§ **Brief**: Start at the line in the entries below that contains "The width and height of the screenshot is (540, 1200).", stop at the line that contains "Task: Click the filled", and output exactly the lines in that span, both ends included.

§ **Information provided**:
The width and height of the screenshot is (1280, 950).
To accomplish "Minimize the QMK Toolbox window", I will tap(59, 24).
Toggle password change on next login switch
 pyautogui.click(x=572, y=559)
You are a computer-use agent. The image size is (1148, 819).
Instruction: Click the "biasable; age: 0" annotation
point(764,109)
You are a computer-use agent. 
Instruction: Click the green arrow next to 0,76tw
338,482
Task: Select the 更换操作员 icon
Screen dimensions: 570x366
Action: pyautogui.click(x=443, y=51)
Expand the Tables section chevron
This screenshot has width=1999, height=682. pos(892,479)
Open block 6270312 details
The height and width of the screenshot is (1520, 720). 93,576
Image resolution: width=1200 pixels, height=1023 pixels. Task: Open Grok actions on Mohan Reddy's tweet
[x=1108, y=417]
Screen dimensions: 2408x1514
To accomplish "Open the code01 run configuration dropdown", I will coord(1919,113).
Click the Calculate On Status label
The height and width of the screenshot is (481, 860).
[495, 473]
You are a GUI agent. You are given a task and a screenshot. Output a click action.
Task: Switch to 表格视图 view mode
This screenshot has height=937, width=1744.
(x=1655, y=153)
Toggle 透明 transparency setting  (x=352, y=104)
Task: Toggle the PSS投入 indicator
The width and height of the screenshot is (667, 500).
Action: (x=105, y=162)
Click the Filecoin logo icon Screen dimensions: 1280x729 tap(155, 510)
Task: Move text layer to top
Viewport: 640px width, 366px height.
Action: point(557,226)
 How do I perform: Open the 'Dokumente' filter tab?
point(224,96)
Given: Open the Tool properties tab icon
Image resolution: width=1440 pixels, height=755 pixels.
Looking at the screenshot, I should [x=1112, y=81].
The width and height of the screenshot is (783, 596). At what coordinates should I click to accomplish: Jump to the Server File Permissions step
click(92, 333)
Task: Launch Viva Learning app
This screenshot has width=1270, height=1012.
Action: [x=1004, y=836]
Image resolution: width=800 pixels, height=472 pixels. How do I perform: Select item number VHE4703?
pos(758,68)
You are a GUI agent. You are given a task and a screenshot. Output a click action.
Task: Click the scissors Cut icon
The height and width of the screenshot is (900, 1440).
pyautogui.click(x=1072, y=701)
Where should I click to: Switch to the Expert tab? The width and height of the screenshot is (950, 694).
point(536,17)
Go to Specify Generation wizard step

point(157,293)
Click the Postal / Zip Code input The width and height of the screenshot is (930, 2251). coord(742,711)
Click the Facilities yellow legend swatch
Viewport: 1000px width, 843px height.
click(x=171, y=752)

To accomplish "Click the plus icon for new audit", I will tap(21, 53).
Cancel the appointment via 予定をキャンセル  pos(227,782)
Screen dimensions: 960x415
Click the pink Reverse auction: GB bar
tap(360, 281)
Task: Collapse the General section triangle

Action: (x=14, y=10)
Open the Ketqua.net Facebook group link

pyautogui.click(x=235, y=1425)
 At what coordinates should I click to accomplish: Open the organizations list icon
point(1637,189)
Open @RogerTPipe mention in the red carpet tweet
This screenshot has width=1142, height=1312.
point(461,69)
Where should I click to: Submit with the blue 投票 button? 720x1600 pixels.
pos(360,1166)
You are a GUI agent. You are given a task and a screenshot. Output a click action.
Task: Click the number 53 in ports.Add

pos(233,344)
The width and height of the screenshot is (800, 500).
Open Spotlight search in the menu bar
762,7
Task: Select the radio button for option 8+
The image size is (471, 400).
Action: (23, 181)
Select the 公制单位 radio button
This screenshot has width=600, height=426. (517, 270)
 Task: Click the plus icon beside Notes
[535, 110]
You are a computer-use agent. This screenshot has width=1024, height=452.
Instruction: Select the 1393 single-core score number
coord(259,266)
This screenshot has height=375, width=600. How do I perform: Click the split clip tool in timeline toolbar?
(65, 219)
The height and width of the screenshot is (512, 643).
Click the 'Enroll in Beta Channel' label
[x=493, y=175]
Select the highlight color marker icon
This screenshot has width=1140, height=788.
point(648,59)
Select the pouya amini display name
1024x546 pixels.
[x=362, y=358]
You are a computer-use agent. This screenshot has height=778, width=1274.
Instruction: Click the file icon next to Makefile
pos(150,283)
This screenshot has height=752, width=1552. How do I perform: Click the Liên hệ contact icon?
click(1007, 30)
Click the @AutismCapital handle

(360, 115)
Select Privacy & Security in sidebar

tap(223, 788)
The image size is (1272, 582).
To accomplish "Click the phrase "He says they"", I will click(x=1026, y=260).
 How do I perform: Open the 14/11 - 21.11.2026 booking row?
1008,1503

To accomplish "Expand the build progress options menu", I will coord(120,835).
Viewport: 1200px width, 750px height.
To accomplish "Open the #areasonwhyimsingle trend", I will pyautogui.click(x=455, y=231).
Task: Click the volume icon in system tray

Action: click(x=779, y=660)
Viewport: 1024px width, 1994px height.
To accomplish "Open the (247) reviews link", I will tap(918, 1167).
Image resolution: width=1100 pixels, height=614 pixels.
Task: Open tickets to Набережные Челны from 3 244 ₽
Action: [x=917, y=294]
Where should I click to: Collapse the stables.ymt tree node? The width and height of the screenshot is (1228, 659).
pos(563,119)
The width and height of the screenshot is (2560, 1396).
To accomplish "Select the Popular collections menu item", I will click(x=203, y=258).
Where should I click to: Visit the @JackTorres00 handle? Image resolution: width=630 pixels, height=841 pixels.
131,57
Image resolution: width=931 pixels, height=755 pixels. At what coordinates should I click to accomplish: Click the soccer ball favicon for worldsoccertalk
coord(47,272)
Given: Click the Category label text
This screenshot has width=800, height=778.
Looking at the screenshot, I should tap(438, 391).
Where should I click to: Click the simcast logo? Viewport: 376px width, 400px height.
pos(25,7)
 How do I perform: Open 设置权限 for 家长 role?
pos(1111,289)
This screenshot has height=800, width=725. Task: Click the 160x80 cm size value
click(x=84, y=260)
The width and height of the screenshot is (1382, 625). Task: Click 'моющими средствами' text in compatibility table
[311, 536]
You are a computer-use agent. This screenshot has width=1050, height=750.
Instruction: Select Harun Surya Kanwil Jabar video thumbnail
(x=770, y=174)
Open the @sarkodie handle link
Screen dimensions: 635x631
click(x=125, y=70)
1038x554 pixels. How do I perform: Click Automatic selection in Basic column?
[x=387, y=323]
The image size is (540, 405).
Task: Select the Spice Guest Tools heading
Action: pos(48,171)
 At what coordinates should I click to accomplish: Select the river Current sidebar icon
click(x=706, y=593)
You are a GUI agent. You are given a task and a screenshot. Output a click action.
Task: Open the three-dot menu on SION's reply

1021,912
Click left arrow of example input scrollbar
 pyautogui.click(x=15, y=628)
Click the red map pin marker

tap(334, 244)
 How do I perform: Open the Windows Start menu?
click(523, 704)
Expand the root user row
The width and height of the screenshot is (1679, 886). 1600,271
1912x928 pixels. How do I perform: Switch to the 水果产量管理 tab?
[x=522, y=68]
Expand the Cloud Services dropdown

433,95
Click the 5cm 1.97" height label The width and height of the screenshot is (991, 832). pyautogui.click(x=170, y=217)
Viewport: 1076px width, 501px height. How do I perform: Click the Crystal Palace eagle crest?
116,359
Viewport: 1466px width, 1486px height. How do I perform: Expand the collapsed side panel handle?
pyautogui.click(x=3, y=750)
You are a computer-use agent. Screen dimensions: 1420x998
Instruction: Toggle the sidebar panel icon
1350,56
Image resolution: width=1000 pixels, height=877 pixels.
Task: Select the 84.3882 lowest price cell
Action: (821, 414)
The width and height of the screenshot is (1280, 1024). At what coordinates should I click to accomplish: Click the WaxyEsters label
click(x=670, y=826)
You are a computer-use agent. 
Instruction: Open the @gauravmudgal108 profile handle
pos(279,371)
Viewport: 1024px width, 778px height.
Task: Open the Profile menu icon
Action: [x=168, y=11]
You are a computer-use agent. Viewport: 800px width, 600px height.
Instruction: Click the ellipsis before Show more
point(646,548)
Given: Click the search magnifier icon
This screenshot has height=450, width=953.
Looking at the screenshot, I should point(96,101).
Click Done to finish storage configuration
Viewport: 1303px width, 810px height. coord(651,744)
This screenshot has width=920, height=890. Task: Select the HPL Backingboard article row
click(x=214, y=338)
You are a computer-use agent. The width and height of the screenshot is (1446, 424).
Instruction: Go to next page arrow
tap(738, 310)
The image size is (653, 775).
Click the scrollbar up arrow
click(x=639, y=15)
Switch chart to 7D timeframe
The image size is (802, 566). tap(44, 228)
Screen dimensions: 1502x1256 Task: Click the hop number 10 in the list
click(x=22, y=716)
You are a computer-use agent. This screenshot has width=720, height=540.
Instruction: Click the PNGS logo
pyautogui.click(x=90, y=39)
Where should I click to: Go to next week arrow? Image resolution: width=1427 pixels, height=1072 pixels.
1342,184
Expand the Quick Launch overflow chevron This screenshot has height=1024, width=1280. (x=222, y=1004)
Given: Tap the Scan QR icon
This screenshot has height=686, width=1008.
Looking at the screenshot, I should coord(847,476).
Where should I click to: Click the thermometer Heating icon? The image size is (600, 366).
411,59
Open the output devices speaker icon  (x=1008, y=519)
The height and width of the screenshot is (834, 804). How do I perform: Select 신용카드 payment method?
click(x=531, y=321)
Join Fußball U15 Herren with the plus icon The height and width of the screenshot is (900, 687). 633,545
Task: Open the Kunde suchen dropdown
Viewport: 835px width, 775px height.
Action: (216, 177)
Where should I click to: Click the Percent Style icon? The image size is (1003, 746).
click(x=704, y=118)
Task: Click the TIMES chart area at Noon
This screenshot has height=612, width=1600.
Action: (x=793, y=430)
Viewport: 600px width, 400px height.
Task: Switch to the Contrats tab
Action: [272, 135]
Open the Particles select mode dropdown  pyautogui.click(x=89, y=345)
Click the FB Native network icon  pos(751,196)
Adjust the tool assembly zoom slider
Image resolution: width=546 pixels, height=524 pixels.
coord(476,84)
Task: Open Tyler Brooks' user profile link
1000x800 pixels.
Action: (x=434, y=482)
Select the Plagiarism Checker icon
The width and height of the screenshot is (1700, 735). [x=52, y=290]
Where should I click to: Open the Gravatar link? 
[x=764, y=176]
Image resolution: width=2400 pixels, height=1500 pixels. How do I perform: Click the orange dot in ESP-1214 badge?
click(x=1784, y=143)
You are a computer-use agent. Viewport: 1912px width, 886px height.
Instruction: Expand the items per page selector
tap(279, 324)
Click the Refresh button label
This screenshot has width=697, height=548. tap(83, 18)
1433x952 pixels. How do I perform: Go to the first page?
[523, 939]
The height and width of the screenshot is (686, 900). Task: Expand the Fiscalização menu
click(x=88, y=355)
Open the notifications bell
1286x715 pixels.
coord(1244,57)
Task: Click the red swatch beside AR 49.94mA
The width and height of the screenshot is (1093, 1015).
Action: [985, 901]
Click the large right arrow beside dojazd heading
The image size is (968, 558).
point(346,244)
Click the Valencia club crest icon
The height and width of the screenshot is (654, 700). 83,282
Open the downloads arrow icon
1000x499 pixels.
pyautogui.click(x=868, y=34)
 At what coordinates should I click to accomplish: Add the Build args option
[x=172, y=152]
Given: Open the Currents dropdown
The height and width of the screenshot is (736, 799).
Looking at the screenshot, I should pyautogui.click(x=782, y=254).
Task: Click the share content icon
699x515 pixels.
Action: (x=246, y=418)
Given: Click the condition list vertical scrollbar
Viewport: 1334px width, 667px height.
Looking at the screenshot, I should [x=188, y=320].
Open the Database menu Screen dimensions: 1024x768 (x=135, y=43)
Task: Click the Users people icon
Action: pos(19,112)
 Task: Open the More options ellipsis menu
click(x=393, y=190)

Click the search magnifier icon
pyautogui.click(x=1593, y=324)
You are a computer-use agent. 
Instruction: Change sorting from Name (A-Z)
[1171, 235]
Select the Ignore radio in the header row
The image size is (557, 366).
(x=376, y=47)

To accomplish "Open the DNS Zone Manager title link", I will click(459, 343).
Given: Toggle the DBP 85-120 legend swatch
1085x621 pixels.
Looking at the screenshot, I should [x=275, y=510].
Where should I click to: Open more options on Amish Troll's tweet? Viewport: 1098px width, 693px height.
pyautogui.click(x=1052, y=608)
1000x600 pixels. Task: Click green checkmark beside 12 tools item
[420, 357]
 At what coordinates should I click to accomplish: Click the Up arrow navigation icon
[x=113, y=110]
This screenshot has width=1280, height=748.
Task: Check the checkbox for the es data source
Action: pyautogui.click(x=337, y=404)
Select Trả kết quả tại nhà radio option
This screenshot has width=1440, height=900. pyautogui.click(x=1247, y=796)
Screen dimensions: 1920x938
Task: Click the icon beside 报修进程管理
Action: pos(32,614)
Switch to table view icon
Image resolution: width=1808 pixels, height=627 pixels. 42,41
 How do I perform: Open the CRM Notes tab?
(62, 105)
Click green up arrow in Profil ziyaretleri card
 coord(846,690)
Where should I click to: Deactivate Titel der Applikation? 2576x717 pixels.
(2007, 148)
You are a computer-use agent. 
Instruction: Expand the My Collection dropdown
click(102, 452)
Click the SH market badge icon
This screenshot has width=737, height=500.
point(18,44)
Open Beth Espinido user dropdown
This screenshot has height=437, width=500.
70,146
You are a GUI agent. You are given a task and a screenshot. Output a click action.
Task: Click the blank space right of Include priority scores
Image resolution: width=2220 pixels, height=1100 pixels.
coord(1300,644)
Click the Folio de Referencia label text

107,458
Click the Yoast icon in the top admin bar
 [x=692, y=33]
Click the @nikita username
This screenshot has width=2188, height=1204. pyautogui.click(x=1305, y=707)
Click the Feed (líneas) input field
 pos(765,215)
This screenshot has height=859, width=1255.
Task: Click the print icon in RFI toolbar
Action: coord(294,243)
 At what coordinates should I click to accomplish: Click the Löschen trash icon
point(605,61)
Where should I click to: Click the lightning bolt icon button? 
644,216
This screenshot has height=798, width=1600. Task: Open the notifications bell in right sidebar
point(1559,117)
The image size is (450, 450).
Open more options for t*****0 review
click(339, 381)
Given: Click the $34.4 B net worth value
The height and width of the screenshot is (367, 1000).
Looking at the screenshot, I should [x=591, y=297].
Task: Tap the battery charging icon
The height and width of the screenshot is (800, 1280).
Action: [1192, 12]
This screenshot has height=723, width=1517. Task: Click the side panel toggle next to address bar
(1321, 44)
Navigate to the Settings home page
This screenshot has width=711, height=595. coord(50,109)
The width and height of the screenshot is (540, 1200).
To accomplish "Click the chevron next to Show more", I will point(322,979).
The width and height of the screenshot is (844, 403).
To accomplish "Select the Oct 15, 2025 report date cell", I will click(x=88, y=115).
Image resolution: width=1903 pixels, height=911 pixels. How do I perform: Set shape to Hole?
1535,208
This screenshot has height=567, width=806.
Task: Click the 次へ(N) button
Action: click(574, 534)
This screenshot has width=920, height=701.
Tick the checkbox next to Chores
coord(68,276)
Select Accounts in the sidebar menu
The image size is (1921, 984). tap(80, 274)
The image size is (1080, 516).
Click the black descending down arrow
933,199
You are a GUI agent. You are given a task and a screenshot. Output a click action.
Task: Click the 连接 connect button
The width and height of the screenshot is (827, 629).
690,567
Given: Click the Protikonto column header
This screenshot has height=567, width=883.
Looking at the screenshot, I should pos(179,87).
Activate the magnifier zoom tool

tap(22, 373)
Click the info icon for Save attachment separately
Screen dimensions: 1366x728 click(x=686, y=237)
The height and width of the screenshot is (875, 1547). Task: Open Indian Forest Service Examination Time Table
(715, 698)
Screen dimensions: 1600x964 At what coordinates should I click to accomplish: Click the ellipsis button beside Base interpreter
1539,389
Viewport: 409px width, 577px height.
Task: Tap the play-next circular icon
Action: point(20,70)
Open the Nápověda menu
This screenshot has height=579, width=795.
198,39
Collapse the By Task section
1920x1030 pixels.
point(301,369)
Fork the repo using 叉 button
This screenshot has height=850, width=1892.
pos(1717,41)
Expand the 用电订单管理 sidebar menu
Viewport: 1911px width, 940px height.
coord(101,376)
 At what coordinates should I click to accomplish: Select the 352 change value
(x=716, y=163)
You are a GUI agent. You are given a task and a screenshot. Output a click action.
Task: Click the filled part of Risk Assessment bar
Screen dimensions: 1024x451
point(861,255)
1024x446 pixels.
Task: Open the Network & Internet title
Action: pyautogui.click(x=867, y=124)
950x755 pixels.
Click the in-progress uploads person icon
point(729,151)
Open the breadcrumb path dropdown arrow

§ **Exercise response**:
The width and height of the screenshot is (540, 1200).
To accomplish "Click the chevron next to Show more", I will point(322,979).
The width and height of the screenshot is (844, 403).
To accomplish "Select the Oct 15, 2025 report date cell", I will click(x=88, y=115).
Image resolution: width=1903 pixels, height=911 pixels. How do I perform: Set shape to Hole?
1535,208
This screenshot has height=567, width=806.
Task: Click the 次へ(N) button
Action: click(574, 534)
This screenshot has width=920, height=701.
Tick the checkbox next to Chores
coord(68,276)
Select Accounts in the sidebar menu
The image size is (1921, 984). tap(80, 274)
The image size is (1080, 516).
Click the black descending down arrow
933,199
You are a GUI agent. You are given a task and a screenshot. Output a click action.
Task: Click the 连接 connect button
The width and height of the screenshot is (827, 629).
690,567
Given: Click the Protikonto column header
This screenshot has height=567, width=883.
Looking at the screenshot, I should pos(179,87).
Activate the magnifier zoom tool

tap(22, 373)
Click the info icon for Save attachment separately
Screen dimensions: 1366x728 click(x=686, y=237)
The height and width of the screenshot is (875, 1547). Task: Open Indian Forest Service Examination Time Table
(715, 698)
Screen dimensions: 1600x964 At what coordinates should I click to accomplish: Click the ellipsis button beside Base interpreter
1539,389
Viewport: 409px width, 577px height.
Task: Tap the play-next circular icon
Action: point(20,70)
Open the Nápověda menu
This screenshot has height=579, width=795.
198,39
Collapse the By Task section
1920x1030 pixels.
point(301,369)
Fork the repo using 叉 button
This screenshot has height=850, width=1892.
pos(1717,41)
Expand the 用电订单管理 sidebar menu
Viewport: 1911px width, 940px height.
coord(101,376)
 At what coordinates should I click to accomplish: Select the 352 change value
(x=716, y=163)
You are a GUI agent. You are given a task and a screenshot. Output a click action.
Task: Click the filled part of Risk Assessment bar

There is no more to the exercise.